Member of Parliament, Lok Sabha
- Incumbent
- Assumed office 4 June 2024
- Preceded by: V. K. Singh
- Constituency: Ghaziabad

MoS, Ministry of Fertiliser Supply, Rent Control, Consumer Protection and Food Security, Government of Uttar Pradesh
- In office 21 August 2019 – 25 March 2022
- Chief Minister: Yogi Adityanath

MoS, Ministry of Medical and Health, Family Welfare Maternal and Child Welfare Department, Government of Uttar Pradesh
- In office 19 March 2017 – 21 August 2019
- Chief Minister: Yogi Adityanath

Member of the Uttar Pradesh legislative assembly
- In office 11 March 2017 – 4 June 2024
- Preceded by: Suresh Bansal
- Succeeded by: Vacant
- Constituency: Ghaziabad

Personal details
- Born: 26 August 1957 (age 68) Ghaziabad, Uttar Pradesh, India
- Party: Bharatiya Janata Party
- Relations: Dinesh Chandra Garg (Father)
- Education: B. Com.
- Website: https://www.atulgarg.in/

= Atul Garg =

Indian politician

Atul Garg (born 26 August 1957; /hi/) is an Indian politician from Ghaziabad who is currently serving as Member of Parliament, Lok Sabha. He was a Minister of State in the Government of Uttar Pradesh. He was a Member of the Uttar Pradesh Legislative Assembly, representing the Ghaziabad Assembly constituency.

==Political career==
Garg is a member of the Bharatiya Janata Party.

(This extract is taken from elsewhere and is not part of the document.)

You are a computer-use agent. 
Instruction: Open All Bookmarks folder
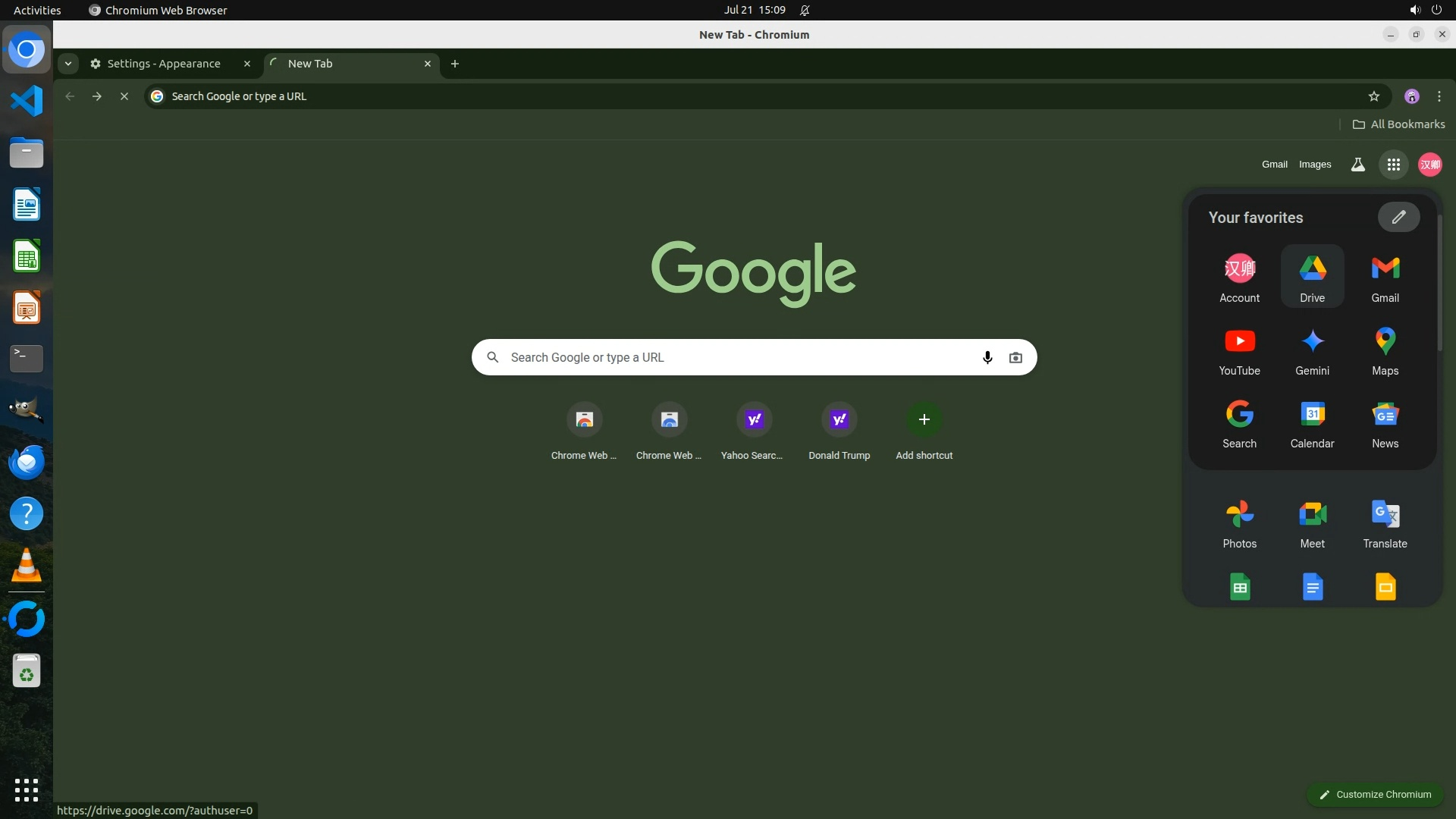[x=1398, y=124]
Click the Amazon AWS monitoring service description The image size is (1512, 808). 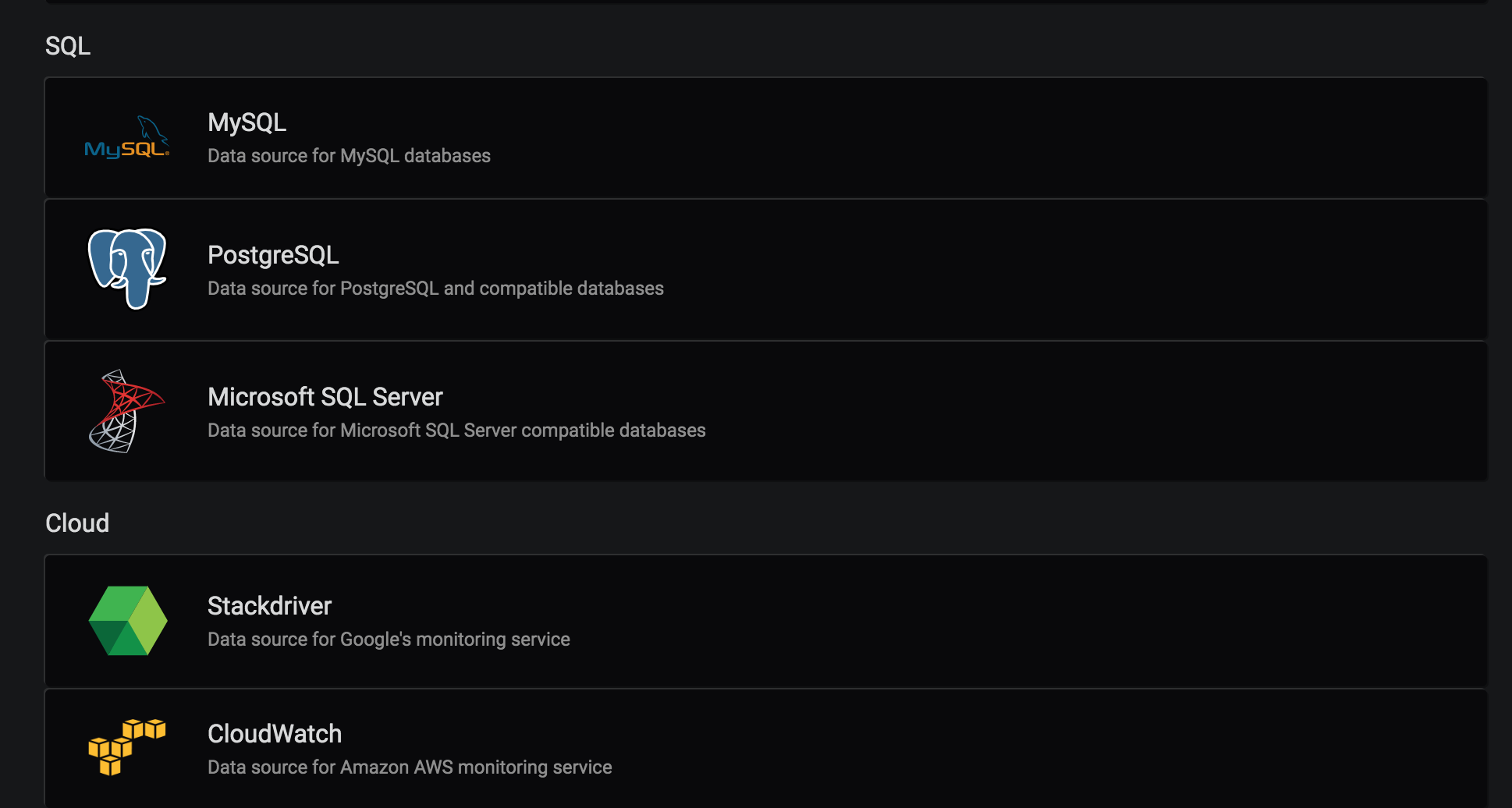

He campaigned for the Uttar Pradesh legislative assembly elections in 2012 without winning a seat, but following the 2017 election he joined the assembly. He is a Minister of State responsible for food and civil supplies, food safety, rent control, and consumer protection.

== Background ==

Garg is the son of Dinesh Chandra Garg, the first mayor of Ghaziabad.

Garg is a promoter of Entrepreneurship Education in Engineering & Management Colleges in Uttar Pradesh. Through various colleges, he has been promoting trainings in entrepreneurship and skill development.